While The Wind and Wilting Blossom does not contain as much depth as FTL: Faster Than Light, as the formula for overcoming the boss encounters and more difficult yokai becomes more formulaic over time in terms of number of units required as well as their tiers, there is plenty in this game that will keep player such as myself occupied for one hundred hours or more.
After returning to Streets of Rage 4 for its expansion, Revenger of Mr. X, I decided to try this other beat ‘em up to round out the “return to retro.” Battletoads is nothing like SOR4. The art direction is the only thing worth mentioning due to its vacous level design and uninspired enemy encounters. I would, however, support watching an animated series on Netflix if “they” are interested in reviving the franchise.
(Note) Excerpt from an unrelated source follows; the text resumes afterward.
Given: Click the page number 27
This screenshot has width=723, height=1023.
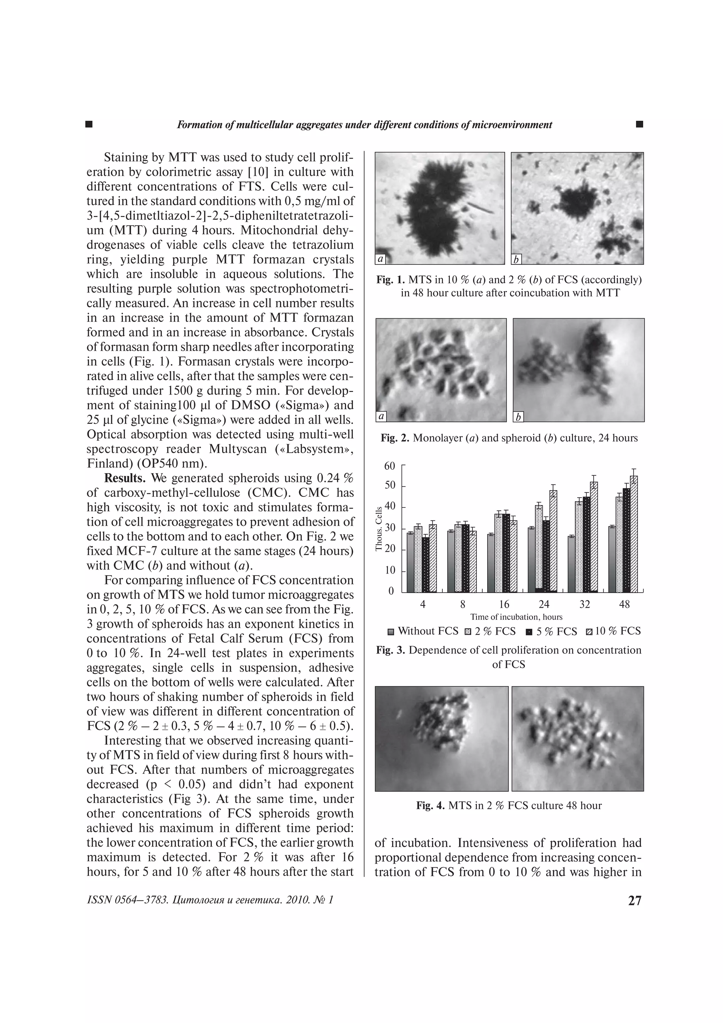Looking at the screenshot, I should pos(635,900).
I was mistaken to dismiss Days Gone as yet another zombie apocalypse game. Not to get things twisted, Days Gone is indeed a zombie apocalypse game, but dispense with the “yet another” part. I could care less about the biker gang bromance between Deacon and Boozer; it simply is not as compelling as say, the dysfunctional relationship between Joel and Tess in The Last of Us. But Deacon’s PTSD, or perpetual mourning of his lost wife, Sarah, kept me going. I did not just wonder, I yearned for the improbable, abandoning all (suspension of) disbelief in the hopes that they would be reunited.
The monster concept of the creeper and their evolutions are as interesting as the infected in TLOU or Left 4 Dead. Deacon’s interactions with the government scientist James O’Brian kept me locked in. I also enjoy post-apoc town-building tasks and odd jobs, as Decon and Boozer are designated “drifters” who specialize in just that.
Then there’s the whole horde killing mechanic, which is no small task. I rendering technology in Days Gone is impressive, as there may be a blob of 100+ enemies running on the screen in pursuit of Deacon after alarming them. Taking down such a horde requires a lot of preparation, and every victory is significant.
I am not surprised that the big bad ends up being a sanctimonious cliche. There was a time when I would be repulsed by these kinds of critiques of organized religion, especially their cult-like portrayals in post-apoc settings. Today, however, I absolutely believe that someone would try to revert civilization back to the Old Testament if given enough power.
Horizon Zero Dawn
After some missteps in optimation during its launch, standing in strong contrast with Death Stranding, which used the same engine, Horizon Zero Dawn cleaned up. Years later, HZD is still a feast of gameplay, graphics, and story. I rushed through another playthrough so that one day, I can play and get all the achievements on hard mode because I never platinumed this on the PS4. As a special treat, I have yet to touch the Frozen Wilds, so new adventures await, still!
Was a 9.5/10. At 60 fps, now a 10/10!